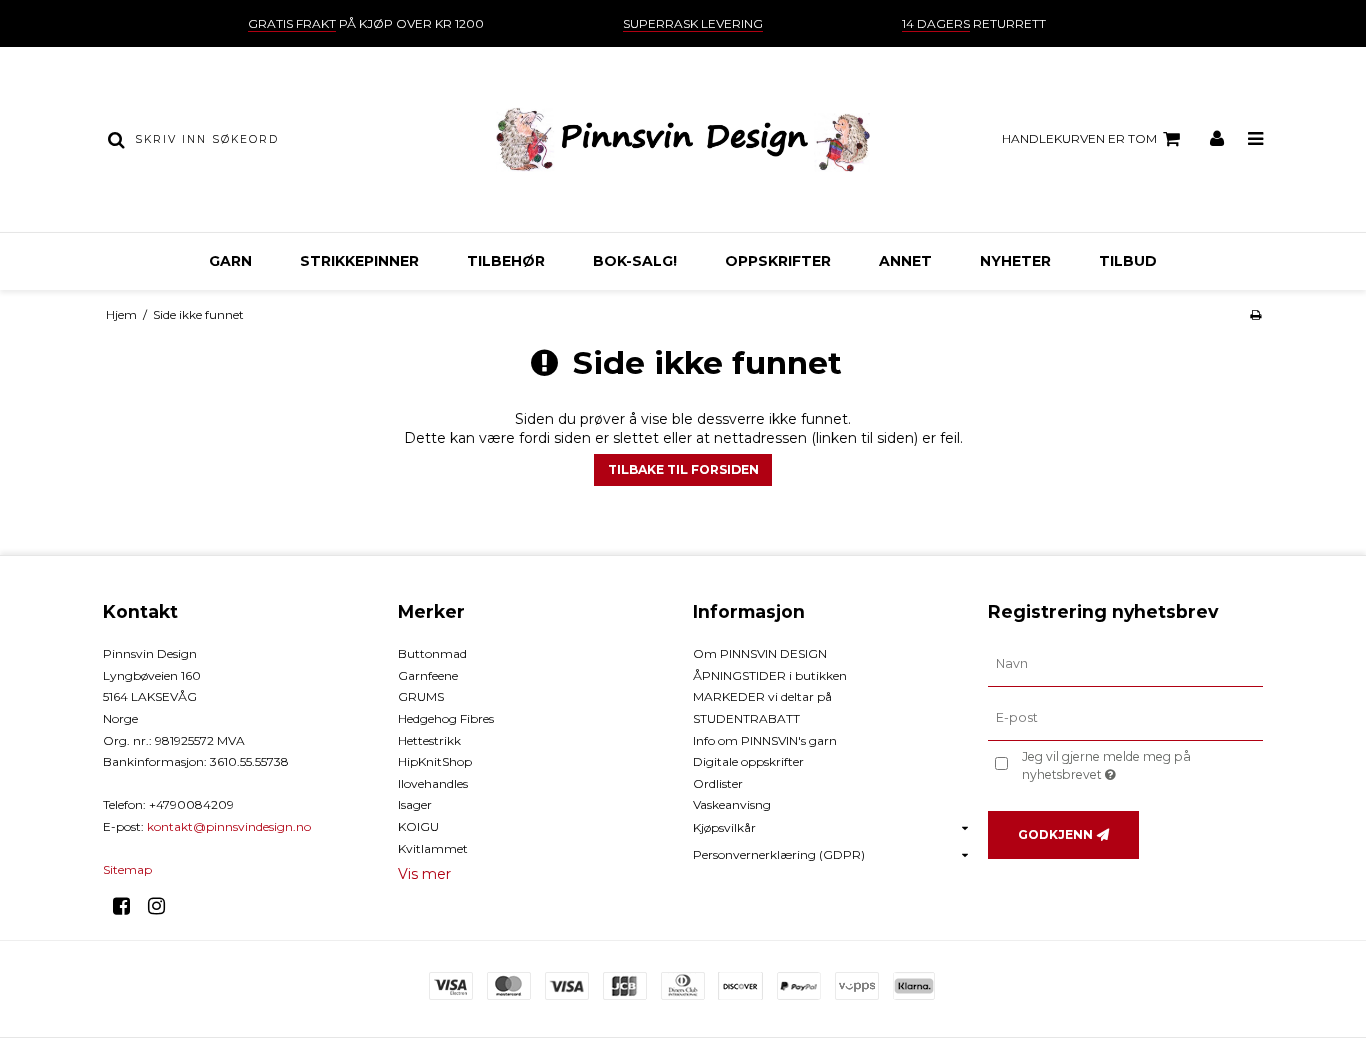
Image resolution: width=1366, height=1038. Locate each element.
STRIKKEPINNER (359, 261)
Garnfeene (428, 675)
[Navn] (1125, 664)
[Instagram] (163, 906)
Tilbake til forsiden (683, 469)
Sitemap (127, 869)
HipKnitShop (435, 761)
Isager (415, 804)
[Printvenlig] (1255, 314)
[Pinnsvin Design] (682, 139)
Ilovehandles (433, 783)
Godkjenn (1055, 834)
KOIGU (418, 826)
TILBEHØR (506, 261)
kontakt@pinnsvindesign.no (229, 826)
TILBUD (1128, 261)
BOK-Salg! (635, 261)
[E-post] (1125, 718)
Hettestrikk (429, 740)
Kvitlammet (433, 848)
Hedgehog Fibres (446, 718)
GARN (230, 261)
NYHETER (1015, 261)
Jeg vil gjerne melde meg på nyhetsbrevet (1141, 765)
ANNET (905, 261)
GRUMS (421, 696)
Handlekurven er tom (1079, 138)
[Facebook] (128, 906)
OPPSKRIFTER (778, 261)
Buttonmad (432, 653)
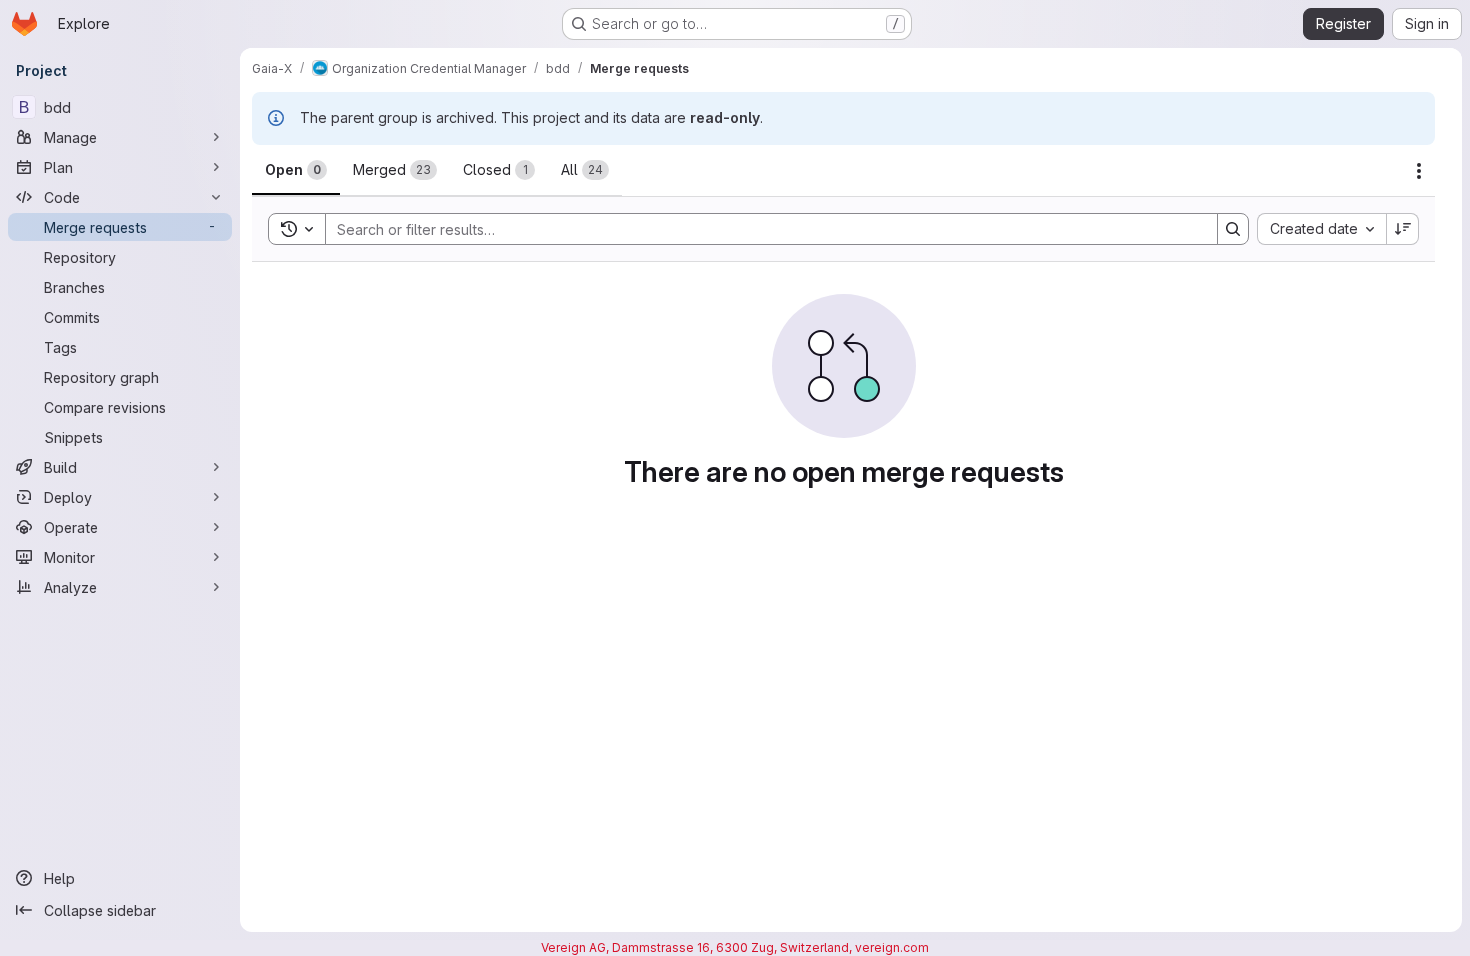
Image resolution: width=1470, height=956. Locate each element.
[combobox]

::::::::

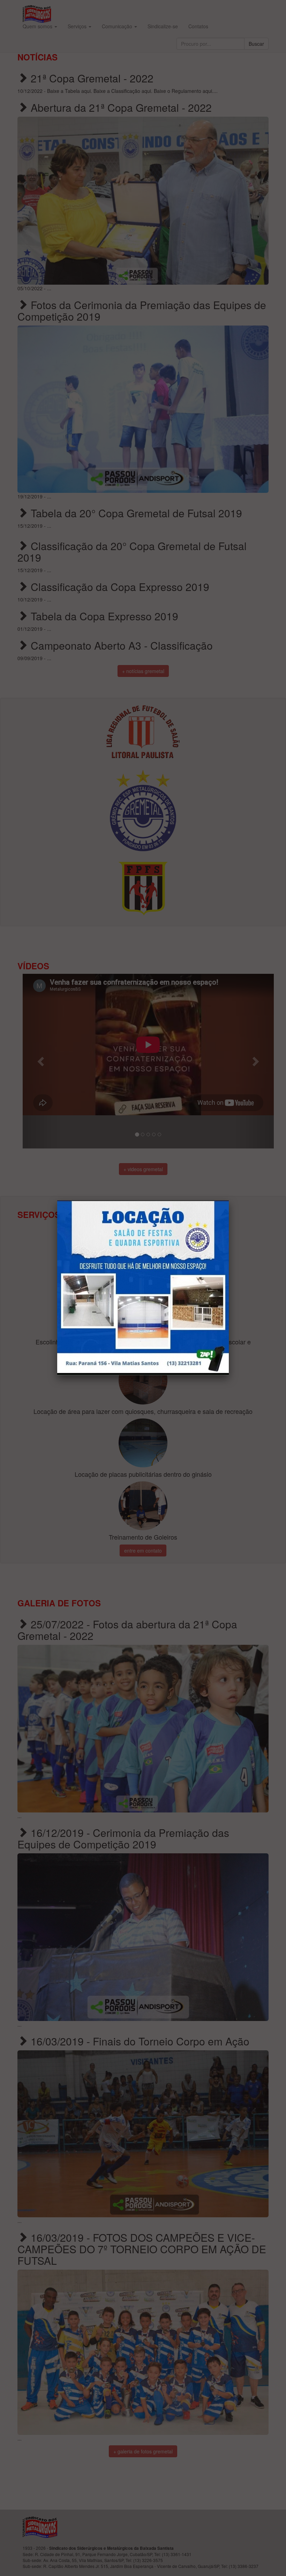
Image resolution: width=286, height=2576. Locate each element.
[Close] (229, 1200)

::::::::

**Action item:** Word for word, restate the lines of the listing above starting at the line with "Tilbake til forsiden (683, 469)" and ending at the line with "Handlekurven er tom (1079, 138)", and nothing outside them.

**Task solution:**
Tilbake til forsiden (683, 469)
Sitemap (127, 869)
HipKnitShop (435, 761)
Isager (415, 804)
[Printvenlig] (1255, 314)
[Pinnsvin Design] (682, 139)
Ilovehandles (433, 783)
Godkjenn (1055, 834)
KOIGU (418, 826)
TILBEHØR (506, 261)
kontakt@pinnsvindesign.no (229, 826)
TILBUD (1128, 261)
BOK-Salg! (635, 261)
[E-post] (1125, 718)
Hettestrikk (429, 740)
Kvitlammet (433, 848)
Hedgehog Fibres (446, 718)
GARN (230, 261)
NYHETER (1015, 261)
Jeg vil gjerne melde meg på nyhetsbrevet (1141, 765)
ANNET (905, 261)
GRUMS (421, 696)
Handlekurven er tom (1079, 138)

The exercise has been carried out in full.